The validity and applicability of some of the results can be questioned. During the sessions, no desaturation occurred, but the reader must be aware that preliminary checks of the software revealed particularly slow desaturation times. With the appropriate preoxygenation, blood saturation reached 90 % after 8 min 55 s. Nevertheless, the longest apnea time in our study was 4 min 10 s, which is well below the physiological reserve [35]. The median time to incision of just above 11 min is most likely a poor estimate of how long it would take in an actual situation, because all the preparatory phases were skipped in our study. This task would require a significant amount of time for someone with no medical training, while carrying a substantial risk of error, for example in the drug dilution.
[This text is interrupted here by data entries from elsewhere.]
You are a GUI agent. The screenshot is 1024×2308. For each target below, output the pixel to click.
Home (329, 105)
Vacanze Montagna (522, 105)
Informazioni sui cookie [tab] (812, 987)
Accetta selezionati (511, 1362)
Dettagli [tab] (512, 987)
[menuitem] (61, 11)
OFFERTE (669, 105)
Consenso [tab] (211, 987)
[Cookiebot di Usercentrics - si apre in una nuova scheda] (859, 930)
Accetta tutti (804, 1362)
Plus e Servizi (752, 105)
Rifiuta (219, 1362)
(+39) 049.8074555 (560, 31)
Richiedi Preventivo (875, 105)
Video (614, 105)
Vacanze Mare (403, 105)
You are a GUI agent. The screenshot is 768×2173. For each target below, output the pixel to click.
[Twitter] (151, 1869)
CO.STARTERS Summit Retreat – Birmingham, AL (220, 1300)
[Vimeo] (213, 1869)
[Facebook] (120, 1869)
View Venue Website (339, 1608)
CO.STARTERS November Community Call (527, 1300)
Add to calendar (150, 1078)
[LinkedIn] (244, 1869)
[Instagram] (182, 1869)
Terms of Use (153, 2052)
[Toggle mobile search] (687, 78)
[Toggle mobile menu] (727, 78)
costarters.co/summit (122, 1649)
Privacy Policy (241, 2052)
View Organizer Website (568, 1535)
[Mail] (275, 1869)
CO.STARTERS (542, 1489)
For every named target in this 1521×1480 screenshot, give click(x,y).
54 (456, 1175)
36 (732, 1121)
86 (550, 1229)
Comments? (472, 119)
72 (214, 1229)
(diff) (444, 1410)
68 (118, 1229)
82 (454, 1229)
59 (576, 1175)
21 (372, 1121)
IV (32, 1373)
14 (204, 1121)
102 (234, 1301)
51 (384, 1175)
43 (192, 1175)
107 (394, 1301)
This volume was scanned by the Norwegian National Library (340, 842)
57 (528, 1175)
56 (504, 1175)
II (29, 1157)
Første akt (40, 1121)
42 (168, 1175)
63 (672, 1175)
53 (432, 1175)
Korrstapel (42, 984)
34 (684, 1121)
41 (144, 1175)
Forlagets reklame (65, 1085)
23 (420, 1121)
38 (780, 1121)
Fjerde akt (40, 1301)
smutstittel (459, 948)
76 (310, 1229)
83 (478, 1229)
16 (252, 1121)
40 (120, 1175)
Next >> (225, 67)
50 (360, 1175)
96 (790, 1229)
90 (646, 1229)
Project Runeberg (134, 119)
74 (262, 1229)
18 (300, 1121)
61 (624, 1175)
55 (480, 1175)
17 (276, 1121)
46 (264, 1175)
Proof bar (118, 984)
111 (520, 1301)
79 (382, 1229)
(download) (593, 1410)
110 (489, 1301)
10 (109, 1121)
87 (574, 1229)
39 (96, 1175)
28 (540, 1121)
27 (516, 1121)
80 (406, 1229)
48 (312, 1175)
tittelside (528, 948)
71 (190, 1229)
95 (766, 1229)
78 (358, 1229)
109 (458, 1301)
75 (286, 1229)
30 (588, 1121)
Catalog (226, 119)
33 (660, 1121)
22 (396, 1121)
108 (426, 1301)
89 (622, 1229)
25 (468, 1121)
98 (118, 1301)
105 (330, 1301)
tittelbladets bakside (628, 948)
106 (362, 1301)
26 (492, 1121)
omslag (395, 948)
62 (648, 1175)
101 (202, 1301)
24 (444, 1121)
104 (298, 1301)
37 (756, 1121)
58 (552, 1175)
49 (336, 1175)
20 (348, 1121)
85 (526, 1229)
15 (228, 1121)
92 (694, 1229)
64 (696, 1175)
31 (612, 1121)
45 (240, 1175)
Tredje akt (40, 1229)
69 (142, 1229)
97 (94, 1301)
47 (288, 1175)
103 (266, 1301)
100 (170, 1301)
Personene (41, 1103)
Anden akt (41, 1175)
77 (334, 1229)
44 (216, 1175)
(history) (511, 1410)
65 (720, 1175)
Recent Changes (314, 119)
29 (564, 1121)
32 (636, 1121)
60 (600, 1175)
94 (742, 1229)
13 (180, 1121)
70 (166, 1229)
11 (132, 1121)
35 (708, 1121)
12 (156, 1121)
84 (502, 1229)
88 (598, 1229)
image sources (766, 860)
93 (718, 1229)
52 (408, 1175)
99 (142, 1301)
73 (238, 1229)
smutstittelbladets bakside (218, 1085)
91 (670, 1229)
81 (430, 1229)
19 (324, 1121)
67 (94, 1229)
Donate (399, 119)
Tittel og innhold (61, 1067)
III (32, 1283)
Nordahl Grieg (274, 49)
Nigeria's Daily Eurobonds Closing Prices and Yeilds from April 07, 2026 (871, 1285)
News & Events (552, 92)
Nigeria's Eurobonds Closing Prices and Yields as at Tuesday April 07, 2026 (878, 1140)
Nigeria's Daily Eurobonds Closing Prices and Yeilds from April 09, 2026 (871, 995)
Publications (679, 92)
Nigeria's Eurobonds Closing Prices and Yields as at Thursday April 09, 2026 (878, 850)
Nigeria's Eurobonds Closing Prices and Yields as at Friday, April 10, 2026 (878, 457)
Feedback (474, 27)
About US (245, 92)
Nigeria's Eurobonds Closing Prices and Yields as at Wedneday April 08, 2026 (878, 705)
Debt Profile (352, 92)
Finally, the main limitation of this study lies in the environment and the stress experienced by the participants. The breadth of the challenges posed by a situation like this happening during an actual mission is impossible to reproduce. Besides their multiple skills, astronauts are also selected for their ability to handle extreme stress, and it is undeniable that they would be among the best candidates, besides actual physicians, to be able to perform such advanced and invasive medical procedures in the most remote setting ever explored by humankind [12].

Conclusions

The study design was able to reproduce many of the expected constraints to medical care delivery during a space exploration mission. The results suggest that non-medical personnel with minimal training may be able to perform the first steps of a basic anaesthetic procedure in a safe and efficient manner in an isolated environment with minimal equipment. The anaesthetic management of a bleeding and unstable patient encompasses many other factors that were simplified or bypassed in this preliminary pilot study, which nevertheless strengthens the validity of the simplified anaesthesia procedures developed specifically for space exploration missions. Personnel with limited medical training may be able to perform safely invasive procedures, which is in line with the current practice in many austere environments throughout the world. Astronauts are undeniably among the best candidates to be able to achieve such a challenging task. Further studies integrating this protocol into a comprehensive scenario are planned and will provide valuable input in designing medical systems for future space exploration missions.